● Do this
Please find each line in the entries below that contains the word "Select" and copy those lines out.

+++ Listing +++

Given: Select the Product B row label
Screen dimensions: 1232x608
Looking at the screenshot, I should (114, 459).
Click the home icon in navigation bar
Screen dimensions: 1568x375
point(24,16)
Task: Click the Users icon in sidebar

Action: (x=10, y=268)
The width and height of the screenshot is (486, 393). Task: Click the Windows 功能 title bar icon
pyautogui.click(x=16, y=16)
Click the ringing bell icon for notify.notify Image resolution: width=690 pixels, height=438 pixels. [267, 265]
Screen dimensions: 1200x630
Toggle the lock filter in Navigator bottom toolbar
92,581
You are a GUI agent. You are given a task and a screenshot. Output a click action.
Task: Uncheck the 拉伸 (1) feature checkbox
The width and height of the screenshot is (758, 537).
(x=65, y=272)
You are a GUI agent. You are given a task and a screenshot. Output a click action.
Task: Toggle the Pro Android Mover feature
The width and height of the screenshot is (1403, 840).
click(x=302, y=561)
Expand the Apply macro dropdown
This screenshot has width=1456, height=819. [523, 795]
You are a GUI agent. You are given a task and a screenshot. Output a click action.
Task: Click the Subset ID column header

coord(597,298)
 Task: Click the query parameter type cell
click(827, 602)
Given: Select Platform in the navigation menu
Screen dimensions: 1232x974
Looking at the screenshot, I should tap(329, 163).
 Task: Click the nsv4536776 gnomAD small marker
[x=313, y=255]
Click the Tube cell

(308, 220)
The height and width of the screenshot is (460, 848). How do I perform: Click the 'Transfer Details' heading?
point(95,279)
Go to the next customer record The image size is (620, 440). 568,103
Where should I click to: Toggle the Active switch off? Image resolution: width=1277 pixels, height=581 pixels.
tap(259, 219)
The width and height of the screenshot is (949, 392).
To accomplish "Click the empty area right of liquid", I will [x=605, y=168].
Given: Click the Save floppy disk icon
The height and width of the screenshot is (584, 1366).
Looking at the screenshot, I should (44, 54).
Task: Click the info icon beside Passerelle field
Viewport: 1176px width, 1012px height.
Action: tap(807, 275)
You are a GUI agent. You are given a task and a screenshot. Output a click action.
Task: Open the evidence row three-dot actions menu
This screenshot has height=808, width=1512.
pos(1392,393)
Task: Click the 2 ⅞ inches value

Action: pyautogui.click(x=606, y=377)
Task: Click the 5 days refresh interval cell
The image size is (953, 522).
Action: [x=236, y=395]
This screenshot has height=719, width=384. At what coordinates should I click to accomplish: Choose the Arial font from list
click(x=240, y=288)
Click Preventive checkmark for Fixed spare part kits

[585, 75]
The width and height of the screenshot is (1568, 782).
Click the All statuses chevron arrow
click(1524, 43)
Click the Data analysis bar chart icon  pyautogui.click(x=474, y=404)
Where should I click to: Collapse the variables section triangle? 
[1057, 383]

+++

● Exercise output
Given: Select the Product B row label
Given: Select Platform in the navigation menu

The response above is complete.